US-Vorwahlen: Nach "Super-Dienstag"

Republikaner Romney wirft hin

Neben Favorit John McCain ist jetzt nur noch Ex-Gouverneur Mike Huckabee bei den Republikanern im Rennen.

Washington. Der republikanische US-Präsidentschaftsbewerber Mitt Romney will nach Angaben verschiedener US-Fernsehsender aus dem Rennen um die Spitzenkandidatur aussteigen. Wie der Sender CNN heute unter Berufung auf mehrere Parteiquellen berichtete, zieht der Exgouverneur von Massachusetts damit die Konsequenzen aus seinem unbefriedigenden Abschneiden bei den parteiinternen Abstimmungen über die Spitzenkandidatur am vergangenen Dienstag. Dabei war Senator John McCain klar in Führung gegangen.

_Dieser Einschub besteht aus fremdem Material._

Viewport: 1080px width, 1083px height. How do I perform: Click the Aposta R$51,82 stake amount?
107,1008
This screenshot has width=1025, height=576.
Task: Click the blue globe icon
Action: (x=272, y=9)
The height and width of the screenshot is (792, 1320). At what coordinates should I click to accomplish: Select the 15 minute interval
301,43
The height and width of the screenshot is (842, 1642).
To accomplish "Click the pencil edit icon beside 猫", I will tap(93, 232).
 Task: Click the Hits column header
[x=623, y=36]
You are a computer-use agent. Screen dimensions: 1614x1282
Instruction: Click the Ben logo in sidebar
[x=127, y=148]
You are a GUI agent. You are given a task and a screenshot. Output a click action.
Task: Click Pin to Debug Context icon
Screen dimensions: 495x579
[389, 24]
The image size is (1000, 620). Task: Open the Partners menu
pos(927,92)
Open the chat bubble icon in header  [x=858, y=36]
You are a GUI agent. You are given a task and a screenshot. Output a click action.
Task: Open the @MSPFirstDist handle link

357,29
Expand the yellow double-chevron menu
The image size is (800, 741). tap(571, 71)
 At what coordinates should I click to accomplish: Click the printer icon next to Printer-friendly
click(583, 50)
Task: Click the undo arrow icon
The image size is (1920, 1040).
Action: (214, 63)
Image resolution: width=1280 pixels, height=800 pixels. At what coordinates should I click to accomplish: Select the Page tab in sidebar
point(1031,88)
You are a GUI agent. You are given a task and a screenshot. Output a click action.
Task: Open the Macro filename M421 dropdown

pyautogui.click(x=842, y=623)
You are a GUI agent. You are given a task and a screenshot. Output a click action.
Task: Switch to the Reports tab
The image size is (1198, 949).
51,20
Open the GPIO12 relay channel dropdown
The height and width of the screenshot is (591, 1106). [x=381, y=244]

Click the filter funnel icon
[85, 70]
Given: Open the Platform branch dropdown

Am "Super-Dienstag" hatte McCain die wichtigsten und meisten Abstimmungen in für sich entschieden. Nach Angaben der "New York Times" lag Romney danach rund 550 Delegiertenstimmen hinter McCain zurück. Er habe eingesehen, dass es rechnerisch praktisch unmöglich für ihn sei, sich noch die Nominierung zu sichern. Danach hätte er mindestens Dreiviertel aller noch bei anstehenden Vorwahlen zu gewinnenden Delegiertenstimmen auf sich vereinen müssen.

Weiter im Rennen ist neben McCain Ex-Gouverneur Mike Huckabee, aber McCains Nominierung steht praktisch fest.